« In space, no one can hear you scream« … Jerry Goldsmith s’est sacrément amusé avec ce slogan d’Alien : Le Huitième Passager, allant jusqu’à repousser les limites de l’expérience viscérale, pour satisfaire un jeune Ridley Scott en phase de révolutionner la SF hollywoodienne. Quatre décennies plus tard, la saga xénomorphique ; d’abord passée entre les mains habiles de James Horner, Elliot Goldenthal ou, plus récemment, Benjamin Wallfisch, continue d’exciter son fandom avec un premier format sériel superbement maîtrisé, dont le décorum terrestre (Alien : Earth, comme son nom l’indique) offre à son compositeur Jeff Russo un terrain d’exploration beaucoup plus vaste que celui de ses prédécesseurs. Ici, de curieuses sonorités angoissantes et de sublimes mélodies éclosent au fil des épisodes et coexistent au sein d’un univers sonore incroyablement riche. Sans faire abstraction de la pression de son héritage, l’acolyte du showrunner Noah Hawley évite l’écueil de la redite et du pastiche par son désir d’émancipation et sa créativité qui propulsent la mythologie d’Alien à un niveau supérieur de réussite. Tandis que le season finale vient de clôturer la série en beauté, le compositeur de Fargo, Star Trek : Discovery, The Umbrella Academy et Altered Carbon, nous a ouvert les portes de son laboratoire pour nous aider à ausculter cette superbe créature musicale !

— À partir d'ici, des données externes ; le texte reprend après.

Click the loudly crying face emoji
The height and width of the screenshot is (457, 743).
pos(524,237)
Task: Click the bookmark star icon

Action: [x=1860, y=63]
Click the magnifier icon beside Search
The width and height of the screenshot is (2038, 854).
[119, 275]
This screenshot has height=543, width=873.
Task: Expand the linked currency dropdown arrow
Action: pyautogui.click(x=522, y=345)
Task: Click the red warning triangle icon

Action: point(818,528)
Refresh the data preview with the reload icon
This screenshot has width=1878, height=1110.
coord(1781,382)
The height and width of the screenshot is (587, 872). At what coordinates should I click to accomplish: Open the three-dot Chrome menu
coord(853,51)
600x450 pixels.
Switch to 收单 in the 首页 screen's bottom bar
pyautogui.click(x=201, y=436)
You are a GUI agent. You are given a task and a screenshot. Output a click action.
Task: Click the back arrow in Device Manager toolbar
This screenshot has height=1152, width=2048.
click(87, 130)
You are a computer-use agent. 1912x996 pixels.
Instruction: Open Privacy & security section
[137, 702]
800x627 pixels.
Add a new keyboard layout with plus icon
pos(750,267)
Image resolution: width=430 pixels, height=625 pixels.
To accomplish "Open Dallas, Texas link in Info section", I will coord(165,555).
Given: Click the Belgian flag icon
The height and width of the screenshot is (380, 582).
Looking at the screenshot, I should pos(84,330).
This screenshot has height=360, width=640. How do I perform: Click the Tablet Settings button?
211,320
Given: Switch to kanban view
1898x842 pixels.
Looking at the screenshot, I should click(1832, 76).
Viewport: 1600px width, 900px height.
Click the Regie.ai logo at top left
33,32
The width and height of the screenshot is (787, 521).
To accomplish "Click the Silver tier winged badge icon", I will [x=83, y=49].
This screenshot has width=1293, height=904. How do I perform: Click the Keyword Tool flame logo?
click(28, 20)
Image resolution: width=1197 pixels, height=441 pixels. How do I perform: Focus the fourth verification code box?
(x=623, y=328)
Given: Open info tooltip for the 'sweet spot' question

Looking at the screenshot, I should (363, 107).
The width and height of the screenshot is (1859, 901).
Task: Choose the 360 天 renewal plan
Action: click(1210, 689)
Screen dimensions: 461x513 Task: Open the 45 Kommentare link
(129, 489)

Alien : Earth marque vos retrouvailles avec le réalisateur Noah Hawley après Fargo et Légion. Quelle a été l’influence de votre complicité sur le processus créatif ?
Noah et moi travaillons ensemble depuis environ 16 ans. Il m’a engagé sur Fargo, son premier projet en tant que réalisateur qu’il a développé – ou devrais-je plutôt dire, qu’il a adapté en série. Il avait déjà travaillé sur d’autres projets avant ça, et au fil des ans, notre collaboration s’est étoffée, devenant plus intense et unique. C’est aussi un musicien. Il a donc cette capacité à parler le jargon, à s’exprimer avec des termes musicaux. Mais l’aspect le plus important de notre collaboration, c’est que nous arrivons à nous comprendre sur le rôle de la musique dans les émotions du spectateur. Nous parlons beaucoup de la façon dont la musique va l’informer sur ce qu’il devrait ressentir, sur ce que nous essayons de lui faire ressentir en réaction à ce qu’il voit à l’écran. Et je pense que cette capacité à communiquer à ce niveau s’est développée en 16 ans.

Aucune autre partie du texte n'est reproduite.